U.S. personnel take possession of 55 remains of U.S. troops' killed in the Korean War on the 65th anniversary of the Korean War Armistice. July 27, 2018. (U.S. State Department/Released)
May 29, 2019

The U.S. military said on Tuesday that it had identified a total of six American troops from 55 boxes of human remains from the 1950-53 Korean War that North Korea handed over last year, even as the Pentagon has said it has given up hope of recovering more of them in the near future.

The U.S. Defense POW/MIA Account Agency (DPAA), which works to recover missing American troops around the world, earlier this month said it had not heard from North Korea since the second U.S.-North Korean summit, held in Hanoi in February, ended with no agreement. The agency said it had suspended efforts for 2019.
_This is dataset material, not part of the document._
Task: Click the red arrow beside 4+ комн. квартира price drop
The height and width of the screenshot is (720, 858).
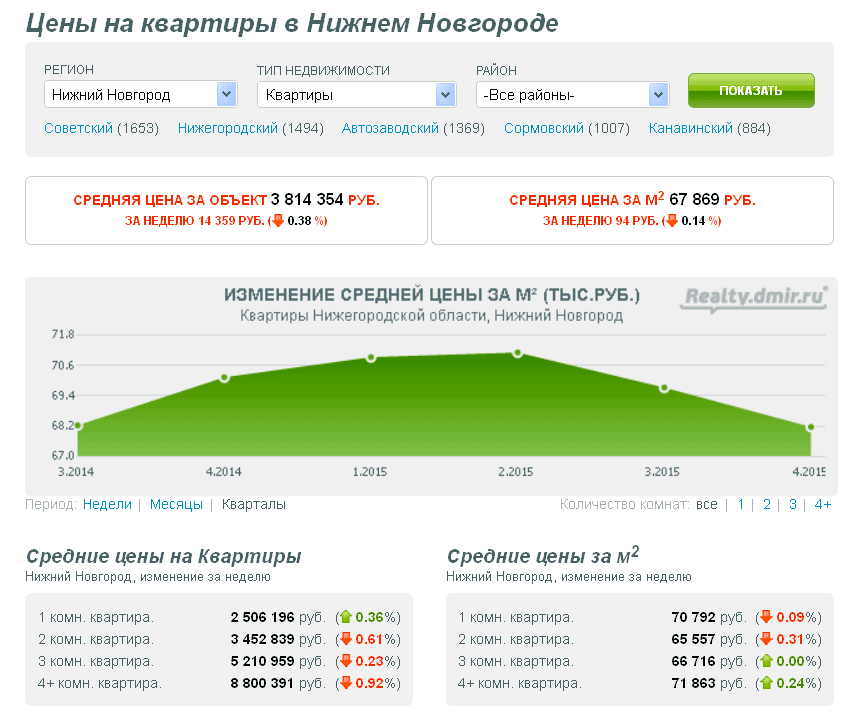Action: [348, 682]

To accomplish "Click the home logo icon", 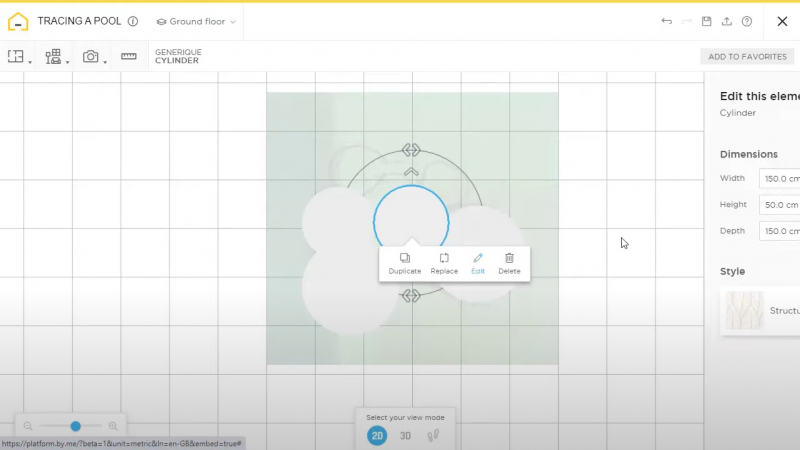I will click(17, 21).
After their first summit in June last year, U.S. President Donald Trump and North Korean leader Kim Jong Un signed a declaration committing to the recovery of remains of soldiers killed in the war.

In July, North Korea handed over 55 boxes of human remains, a move Trump hailed as evidence of the success of his negotiations with Kim.

On Tuesday, Lieutenant Colonel Ken Hoffman, a spokesman for DPAA, said that four families had been notified of the remains, while two other family notifications were pending. That brings the total service members identified to six from the 55 boxes.

Forensic anthropologists are combing through the remains at a secure facility on Joint Base Pearl Harbor-Hickam, which acting Defense Secretary Patrick Shanahan visited on Tuesday.

The July transfer coincided with the 65th anniversary of the 1953 armistice that ended fighting between North Korean and Chinese forces and South Korean and U.S.-led forces under the U.N. Command.

Since July, there has been little progress on resuming the search for the roughly 5,300 Americans believed to be lost in what is now North Korea.

Despite that lack of progress, as recently as April 26 Trump touted the return of the remains and said they “continued to come back.”

The two sides remain technically at war because a peace treaty was never signed.

The United States and North Korea conducted joint searches for remains from 1996 until 2005, when Washington halted the operations citing concerns about the safety of its personnel as Pyongyang stepped up its nuclear program.